Work task:
Starting from the first line, set down the entire listing exactly.

Source records:

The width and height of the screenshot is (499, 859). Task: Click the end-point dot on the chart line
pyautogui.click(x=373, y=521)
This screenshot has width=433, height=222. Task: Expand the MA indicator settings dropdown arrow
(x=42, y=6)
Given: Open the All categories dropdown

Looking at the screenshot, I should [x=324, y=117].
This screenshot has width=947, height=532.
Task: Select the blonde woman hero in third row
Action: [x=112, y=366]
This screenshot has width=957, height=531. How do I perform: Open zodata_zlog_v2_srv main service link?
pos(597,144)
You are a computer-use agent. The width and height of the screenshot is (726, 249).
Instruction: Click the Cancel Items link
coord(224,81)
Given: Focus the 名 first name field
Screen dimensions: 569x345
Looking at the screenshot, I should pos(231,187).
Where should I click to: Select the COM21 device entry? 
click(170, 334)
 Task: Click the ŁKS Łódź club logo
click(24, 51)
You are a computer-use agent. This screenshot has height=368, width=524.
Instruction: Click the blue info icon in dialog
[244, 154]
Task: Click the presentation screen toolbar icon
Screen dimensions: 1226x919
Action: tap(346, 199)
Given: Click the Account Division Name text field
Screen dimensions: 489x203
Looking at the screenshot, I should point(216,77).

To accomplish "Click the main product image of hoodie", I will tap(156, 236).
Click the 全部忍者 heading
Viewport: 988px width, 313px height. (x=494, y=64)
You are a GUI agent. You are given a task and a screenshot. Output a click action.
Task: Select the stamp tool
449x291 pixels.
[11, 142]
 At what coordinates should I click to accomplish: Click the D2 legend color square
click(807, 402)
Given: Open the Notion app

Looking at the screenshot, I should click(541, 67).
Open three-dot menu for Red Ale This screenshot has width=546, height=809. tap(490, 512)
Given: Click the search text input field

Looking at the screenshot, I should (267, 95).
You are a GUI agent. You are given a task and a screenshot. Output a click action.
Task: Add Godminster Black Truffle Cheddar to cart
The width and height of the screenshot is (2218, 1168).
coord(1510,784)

Response to the task:
The width and height of the screenshot is (499, 859). Task: Click the end-point dot on the chart line
pyautogui.click(x=373, y=521)
This screenshot has width=433, height=222. Task: Expand the MA indicator settings dropdown arrow
(x=42, y=6)
Given: Open the All categories dropdown

Looking at the screenshot, I should [x=324, y=117].
This screenshot has width=947, height=532.
Task: Select the blonde woman hero in third row
Action: [x=112, y=366]
This screenshot has width=957, height=531. How do I perform: Open zodata_zlog_v2_srv main service link?
pos(597,144)
You are a computer-use agent. The width and height of the screenshot is (726, 249).
Instruction: Click the Cancel Items link
coord(224,81)
Given: Focus the 名 first name field
Screen dimensions: 569x345
Looking at the screenshot, I should pos(231,187).
Where should I click to: Select the COM21 device entry? 
click(170, 334)
 Task: Click the ŁKS Łódź club logo
click(24, 51)
You are a computer-use agent. This screenshot has height=368, width=524.
Instruction: Click the blue info icon in dialog
[244, 154]
Task: Click the presentation screen toolbar icon
Screen dimensions: 1226x919
Action: tap(346, 199)
Given: Click the Account Division Name text field
Screen dimensions: 489x203
Looking at the screenshot, I should point(216,77).

To accomplish "Click the main product image of hoodie", I will tap(156, 236).
Click the 全部忍者 heading
Viewport: 988px width, 313px height. (x=494, y=64)
You are a GUI agent. You are given a task and a screenshot. Output a click action.
Task: Select the stamp tool
449x291 pixels.
[11, 142]
 At what coordinates should I click to accomplish: Click the D2 legend color square
click(807, 402)
Given: Open the Notion app

Looking at the screenshot, I should click(541, 67).
Open three-dot menu for Red Ale This screenshot has width=546, height=809. tap(490, 512)
Given: Click the search text input field

Looking at the screenshot, I should (267, 95).
You are a GUI agent. You are given a task and a screenshot. Output a click action.
Task: Add Godminster Black Truffle Cheddar to cart
The width and height of the screenshot is (2218, 1168).
coord(1510,784)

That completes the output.